GOAL OF THE EXERCISE: Using the data below, copy out all lines with the word "computer".

Dataset items:

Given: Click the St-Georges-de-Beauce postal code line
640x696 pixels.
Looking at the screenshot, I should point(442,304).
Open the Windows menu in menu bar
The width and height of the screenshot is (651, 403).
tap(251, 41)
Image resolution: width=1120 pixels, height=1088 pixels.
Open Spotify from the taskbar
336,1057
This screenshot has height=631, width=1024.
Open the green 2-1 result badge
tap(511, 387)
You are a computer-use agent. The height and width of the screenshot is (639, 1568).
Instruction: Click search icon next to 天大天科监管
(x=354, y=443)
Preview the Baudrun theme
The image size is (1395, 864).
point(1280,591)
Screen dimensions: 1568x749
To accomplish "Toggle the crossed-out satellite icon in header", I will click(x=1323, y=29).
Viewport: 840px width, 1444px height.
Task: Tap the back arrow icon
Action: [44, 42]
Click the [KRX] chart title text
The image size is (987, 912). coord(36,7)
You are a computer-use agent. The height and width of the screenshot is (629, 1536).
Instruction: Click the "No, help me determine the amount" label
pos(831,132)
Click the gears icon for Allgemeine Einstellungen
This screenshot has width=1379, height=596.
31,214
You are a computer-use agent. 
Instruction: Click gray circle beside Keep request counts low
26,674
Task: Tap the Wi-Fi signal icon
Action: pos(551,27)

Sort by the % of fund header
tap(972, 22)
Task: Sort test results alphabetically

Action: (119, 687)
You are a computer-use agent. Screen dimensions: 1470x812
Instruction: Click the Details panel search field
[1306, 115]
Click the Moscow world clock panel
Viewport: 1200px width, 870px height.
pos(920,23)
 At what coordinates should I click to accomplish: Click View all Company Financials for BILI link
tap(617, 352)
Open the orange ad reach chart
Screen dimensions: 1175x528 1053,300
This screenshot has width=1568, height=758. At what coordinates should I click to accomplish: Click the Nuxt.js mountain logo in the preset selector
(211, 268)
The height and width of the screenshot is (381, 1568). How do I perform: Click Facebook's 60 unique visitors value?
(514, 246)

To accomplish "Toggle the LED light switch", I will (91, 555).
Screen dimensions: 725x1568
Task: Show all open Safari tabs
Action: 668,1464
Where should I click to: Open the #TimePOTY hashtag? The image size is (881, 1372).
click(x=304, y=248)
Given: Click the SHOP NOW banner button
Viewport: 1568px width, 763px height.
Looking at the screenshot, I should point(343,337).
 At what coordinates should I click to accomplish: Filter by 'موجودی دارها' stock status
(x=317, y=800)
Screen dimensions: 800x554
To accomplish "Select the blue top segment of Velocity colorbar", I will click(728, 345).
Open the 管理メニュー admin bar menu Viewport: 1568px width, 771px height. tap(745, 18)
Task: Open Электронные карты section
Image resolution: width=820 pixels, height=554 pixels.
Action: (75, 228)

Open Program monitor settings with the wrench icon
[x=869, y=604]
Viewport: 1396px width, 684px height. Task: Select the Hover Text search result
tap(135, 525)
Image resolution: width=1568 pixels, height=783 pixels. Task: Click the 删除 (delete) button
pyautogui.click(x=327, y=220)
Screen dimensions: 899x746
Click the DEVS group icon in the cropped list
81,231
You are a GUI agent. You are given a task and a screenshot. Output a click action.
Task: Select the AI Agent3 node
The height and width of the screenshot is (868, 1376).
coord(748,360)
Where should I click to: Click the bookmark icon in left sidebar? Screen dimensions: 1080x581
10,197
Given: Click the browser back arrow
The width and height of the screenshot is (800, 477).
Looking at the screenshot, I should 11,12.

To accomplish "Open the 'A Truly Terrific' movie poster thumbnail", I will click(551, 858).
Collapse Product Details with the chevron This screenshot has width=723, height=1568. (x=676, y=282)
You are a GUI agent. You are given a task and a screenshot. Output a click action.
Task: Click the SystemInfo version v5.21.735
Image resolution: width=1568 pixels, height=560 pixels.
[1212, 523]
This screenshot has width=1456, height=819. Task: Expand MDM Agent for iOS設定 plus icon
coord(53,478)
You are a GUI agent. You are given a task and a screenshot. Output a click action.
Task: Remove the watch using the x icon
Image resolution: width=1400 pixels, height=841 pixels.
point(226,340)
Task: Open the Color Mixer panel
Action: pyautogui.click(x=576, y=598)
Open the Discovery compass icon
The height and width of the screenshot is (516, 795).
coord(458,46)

TASK SOLUTION:
You are a computer-use agent. The height and width of the screenshot is (639, 1568).
You are a computer-use agent. The height and width of the screenshot is (629, 1536).
You are a computer-use agent. 
You are a computer-use agent. Screen dimensions: 1470x812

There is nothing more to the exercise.